══ TEXT UNDER STUDY
So here's the kicker. Even with that fiasco being a fraction of the mayhem that goes on in a day, I believe I have both. I believe I am a successful career woman and a successful mother. Somewhere between Oprah, Iyanla, Joyce Meyer, T.D. Jakes, Brene Brown, Glennon Melton Doyle, and the list goes on, I learned that I am enough. I know for sure that there are even brighter days ahead and that one day I am going to marry my Boaz (like it says on my vision board), and he is going to help me out with some of this stuff. Still, I can say with all of the confidence I can muster that I am a success because I define success for me. It has only taken me twenty years to learn that my both is just that. It is mine. My children get the best version of family, love, and parenting FOR us.

It does not look like a fairy tale or anyone else's. It is a day-by-day experience. I have laid the chains of judgement and comparison down. This is my family's experience, and we are writing our story together. I don't lie to anyone. Some days are better than others. Some days have far more laughs and smiles, but even the days that are rough, are sufficient. I made a promise to my children when they were younger, "Mommy can not always make it for every performance or curriculum night. I am going to miss some things because of responsibilities I have in addition to being your mommy. I will ALWAYS be there when it counts."

Before I arrived in this space of self-acceptance, I used to beat myself up so bad, comparing myself to other women and moms. It was not until I founded a high school and observed the various versions of motherhood my students experienced, yet regardless of the differences among them, for better or for worst, they loved their mothers unconditionally and wholeheartedly. I realized then that this was what my children had been expressing to me all along, "You are perfect for us." Your children will mirror the love, encouragement, affection, and support that you pour into them since the day they arrive in this world. This is not about quantity, it is about quality and authenticity.
════
══ DATASET
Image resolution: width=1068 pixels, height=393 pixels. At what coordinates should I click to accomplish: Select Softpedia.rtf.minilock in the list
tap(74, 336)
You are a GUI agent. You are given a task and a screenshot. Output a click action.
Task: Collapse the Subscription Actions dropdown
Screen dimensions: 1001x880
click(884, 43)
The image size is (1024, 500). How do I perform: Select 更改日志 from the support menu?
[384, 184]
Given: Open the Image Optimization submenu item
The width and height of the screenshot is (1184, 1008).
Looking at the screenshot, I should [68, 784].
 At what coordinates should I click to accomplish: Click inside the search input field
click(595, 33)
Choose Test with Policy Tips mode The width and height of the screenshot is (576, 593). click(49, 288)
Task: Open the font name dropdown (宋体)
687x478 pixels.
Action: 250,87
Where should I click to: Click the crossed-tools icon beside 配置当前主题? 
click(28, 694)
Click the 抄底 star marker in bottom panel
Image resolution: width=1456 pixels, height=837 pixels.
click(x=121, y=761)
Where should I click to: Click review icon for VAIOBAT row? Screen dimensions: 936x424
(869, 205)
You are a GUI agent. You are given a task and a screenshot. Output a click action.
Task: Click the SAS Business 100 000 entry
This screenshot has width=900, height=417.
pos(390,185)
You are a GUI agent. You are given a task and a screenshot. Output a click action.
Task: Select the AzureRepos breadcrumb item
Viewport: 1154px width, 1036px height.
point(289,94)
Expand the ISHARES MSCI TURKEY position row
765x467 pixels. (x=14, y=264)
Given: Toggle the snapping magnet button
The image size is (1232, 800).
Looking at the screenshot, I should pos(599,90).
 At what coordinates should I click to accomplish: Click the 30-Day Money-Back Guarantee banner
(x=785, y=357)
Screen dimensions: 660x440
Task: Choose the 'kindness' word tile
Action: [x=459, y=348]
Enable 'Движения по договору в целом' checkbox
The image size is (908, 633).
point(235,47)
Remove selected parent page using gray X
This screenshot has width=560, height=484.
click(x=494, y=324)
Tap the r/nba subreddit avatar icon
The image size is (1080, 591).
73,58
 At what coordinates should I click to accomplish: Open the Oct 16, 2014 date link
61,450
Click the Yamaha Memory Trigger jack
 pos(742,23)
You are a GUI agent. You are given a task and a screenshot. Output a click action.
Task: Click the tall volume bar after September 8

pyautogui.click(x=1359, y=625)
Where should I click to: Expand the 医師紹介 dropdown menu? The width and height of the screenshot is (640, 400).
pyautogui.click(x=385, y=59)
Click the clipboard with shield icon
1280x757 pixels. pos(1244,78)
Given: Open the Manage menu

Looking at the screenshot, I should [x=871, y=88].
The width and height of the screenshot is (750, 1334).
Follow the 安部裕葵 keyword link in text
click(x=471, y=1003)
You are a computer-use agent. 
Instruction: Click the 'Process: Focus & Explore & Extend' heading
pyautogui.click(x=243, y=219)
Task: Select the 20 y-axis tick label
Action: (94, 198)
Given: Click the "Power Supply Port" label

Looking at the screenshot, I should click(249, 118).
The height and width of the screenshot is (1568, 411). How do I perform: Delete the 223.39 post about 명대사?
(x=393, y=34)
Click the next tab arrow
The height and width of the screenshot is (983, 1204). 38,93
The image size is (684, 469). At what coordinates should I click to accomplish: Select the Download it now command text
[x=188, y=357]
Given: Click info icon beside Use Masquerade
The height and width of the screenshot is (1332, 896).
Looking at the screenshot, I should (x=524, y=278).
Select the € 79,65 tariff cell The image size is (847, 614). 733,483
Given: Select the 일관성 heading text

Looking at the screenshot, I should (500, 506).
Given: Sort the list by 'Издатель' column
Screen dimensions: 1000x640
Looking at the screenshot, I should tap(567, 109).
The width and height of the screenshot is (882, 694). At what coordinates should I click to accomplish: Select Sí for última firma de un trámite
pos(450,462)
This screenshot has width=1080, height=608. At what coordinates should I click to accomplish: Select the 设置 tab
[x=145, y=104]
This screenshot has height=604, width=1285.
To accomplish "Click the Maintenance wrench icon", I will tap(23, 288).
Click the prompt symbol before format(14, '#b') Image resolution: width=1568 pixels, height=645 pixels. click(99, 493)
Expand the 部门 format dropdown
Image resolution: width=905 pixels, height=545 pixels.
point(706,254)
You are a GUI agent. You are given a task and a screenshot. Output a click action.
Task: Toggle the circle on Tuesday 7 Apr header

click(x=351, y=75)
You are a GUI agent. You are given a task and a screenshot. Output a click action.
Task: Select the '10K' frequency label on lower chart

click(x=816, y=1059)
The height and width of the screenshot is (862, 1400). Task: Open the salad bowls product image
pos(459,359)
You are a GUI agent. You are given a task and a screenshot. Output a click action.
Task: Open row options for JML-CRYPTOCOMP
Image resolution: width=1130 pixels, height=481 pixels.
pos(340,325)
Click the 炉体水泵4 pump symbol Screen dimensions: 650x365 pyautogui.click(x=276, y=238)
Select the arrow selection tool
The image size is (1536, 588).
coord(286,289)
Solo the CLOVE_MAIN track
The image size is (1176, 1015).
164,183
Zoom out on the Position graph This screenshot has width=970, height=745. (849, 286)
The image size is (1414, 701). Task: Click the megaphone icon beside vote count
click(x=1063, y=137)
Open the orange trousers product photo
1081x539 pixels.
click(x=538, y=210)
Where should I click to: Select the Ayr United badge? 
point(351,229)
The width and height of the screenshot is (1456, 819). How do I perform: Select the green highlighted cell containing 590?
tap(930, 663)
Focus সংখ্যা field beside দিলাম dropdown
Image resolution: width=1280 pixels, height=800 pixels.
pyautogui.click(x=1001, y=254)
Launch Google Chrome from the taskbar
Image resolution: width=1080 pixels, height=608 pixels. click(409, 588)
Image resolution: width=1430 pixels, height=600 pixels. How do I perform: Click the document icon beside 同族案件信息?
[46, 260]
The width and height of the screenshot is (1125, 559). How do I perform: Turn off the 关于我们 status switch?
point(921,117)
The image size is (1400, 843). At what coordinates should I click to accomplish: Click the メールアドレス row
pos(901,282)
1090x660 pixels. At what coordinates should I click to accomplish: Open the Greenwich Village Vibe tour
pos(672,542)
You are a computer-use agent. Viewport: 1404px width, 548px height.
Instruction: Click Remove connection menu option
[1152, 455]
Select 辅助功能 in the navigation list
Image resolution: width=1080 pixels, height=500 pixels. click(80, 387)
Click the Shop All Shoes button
════
PROBLEM SET:
1 - Translate this sentence from the essay on motherhood and success into Spanish: "This is not about quantity, it is about quality and authenticity."
2 - Resume the essay on motherhood and success, picking up right after its last sentence.
The entries have nothing to do with what is asked here.

TASK RESULTS:
1 - No se trata de cantidad, se trata de calidad y autenticidad.

2 -
Whether I was coming home late at night from doctoral studies or going out for my first leadership position, they were always cheering loudly. I remember them saying,  "Go for it, Mommy!" One night on our commute back home when they were younger, I started apologizing to my girls for not being able to be a better mother. They cut me off with a fierce loyalty I will never forget, "You have to be who you are meant to be! You have to go for it because that is who you are! You make me believe I can do anything because my mom has proven it over and over again!" Today, I can proudly say those three young ladies who grew up with me, are all in college doing their thing at some of the best universities this country has to offer. They are indeed going for it, and it is fulfilling to know that I have set one gritty example for them as a woman. 

So to you Miss Cardi B and to all of you mothers out there hustling to get all of your important jobs done, give yourself permission to keep it real with your children. Keeping it real is what people end up having respect for. You are creating their best life with them. In my family, we love and laugh hard. We are a team, and it is a critical part of our resilience and success. We always have been, and we always will be. We our doing life together. It is a process that won't be over until God calls us home.

We laugh. We hurt. We cry. We comfort. We triumph. We mourn. We get up again and again, growing and growing and growing. It is life, and I take great pleasure in reminding them that it is their job to outdo me when they become parents. They get to fix whatever they didn't like, so I remind them not to bother complaining. They should write it down so they will have notes to keep them on their toes in the future!